═════ Provided data ═════

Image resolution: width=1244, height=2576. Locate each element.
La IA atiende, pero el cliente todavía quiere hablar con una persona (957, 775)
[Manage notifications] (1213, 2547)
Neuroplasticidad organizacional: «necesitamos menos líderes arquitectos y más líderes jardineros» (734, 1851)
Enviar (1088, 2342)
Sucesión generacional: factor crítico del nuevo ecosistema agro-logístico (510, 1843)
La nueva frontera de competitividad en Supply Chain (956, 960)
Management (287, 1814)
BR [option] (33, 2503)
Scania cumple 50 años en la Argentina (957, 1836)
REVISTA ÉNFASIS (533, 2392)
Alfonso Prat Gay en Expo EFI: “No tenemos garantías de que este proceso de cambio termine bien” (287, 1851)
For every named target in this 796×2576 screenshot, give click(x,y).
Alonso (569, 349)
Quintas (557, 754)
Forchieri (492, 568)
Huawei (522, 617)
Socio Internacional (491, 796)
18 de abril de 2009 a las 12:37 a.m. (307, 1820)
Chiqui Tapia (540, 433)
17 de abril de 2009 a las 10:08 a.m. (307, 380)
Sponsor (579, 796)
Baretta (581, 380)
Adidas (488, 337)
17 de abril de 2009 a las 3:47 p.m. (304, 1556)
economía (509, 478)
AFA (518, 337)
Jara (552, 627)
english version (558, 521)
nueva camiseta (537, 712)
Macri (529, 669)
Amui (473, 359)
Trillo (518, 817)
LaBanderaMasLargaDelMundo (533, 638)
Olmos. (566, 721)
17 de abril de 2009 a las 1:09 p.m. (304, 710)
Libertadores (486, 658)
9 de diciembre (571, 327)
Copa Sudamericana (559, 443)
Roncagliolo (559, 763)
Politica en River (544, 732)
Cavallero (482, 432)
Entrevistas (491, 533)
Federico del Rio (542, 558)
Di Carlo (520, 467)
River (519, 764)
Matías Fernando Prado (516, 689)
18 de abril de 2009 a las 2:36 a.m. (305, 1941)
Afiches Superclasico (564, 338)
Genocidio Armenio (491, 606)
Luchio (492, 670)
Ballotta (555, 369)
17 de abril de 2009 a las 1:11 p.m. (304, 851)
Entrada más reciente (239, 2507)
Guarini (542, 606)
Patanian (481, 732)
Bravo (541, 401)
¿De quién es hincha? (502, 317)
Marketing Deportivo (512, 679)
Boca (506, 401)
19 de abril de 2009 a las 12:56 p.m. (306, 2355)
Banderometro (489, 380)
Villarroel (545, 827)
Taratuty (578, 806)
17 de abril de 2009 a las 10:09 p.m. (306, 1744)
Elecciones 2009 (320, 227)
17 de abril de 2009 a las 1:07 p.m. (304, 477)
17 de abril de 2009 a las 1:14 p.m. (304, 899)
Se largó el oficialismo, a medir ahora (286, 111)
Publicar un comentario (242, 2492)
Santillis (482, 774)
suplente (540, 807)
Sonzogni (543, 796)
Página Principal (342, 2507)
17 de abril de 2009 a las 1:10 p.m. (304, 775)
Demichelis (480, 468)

═════

Your instructions:
Working from the entries above, find every line in which the word "abril" occurs and copy it.

Completed task:
18 de abril de 2009 a las 12:37 a.m. (307, 1820)
17 de abril de 2009 a las 10:08 a.m. (307, 380)
17 de abril de 2009 a las 3:47 p.m. (304, 1556)
17 de abril de 2009 a las 1:09 p.m. (304, 710)
18 de abril de 2009 a las 2:36 a.m. (305, 1941)
17 de abril de 2009 a las 1:11 p.m. (304, 851)
19 de abril de 2009 a las 12:56 p.m. (306, 2355)
17 de abril de 2009 a las 10:09 p.m. (306, 1744)
17 de abril de 2009 a las 1:07 p.m. (304, 477)
17 de abril de 2009 a las 1:14 p.m. (304, 899)
17 de abril de 2009 a las 1:10 p.m. (304, 775)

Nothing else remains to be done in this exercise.